Question

Calculate the density of CH4 at 0°C and 1 atmospheric pressure?

Answer 1

`0.72"g/dm"^3`

Explanation:

We have The Ideal Gas Law:

`PV=nRT`

Since `V=m/rho`, where `m` is the mass of the gas and `rho` its density, and `n=m/M`, where `M` is the molar mass of the gas, we can write:

`(Pm)/rho=(mRT)/M`

We now have to solve for `rho`. Dividing both sides by `Pm` gives:

`1/rho=(mRT)/(MPm)`

Which reduces to:

`1/rho=(RT)/(MP)`

Reciprocate both sides:

`rho=(MP)/(RT)`.

Here,

`M=16.04"g/mol"`

`P=1"atm"`

`T=273.15"K"`

`R=0.0821"L atm K"^-1"mol"^-1`.

Inputting:

`rho=(16.04*1)/(0.0821*273.15)`

`rho=0.72`

Now we have our number. What about the unit?

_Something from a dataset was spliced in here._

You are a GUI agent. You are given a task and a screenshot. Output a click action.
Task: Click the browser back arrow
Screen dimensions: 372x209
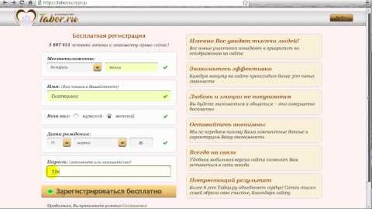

We know that density's units are a mass unit divided by a volume unit.

The mass unit here is grams, as the molar mass was expressed in `"g/mol"`. The volume unit is liters, as the value of `R` contained that value. As `1"L"=1"dm"^3`, we can write the density as:

`0.72"g/dm"^3`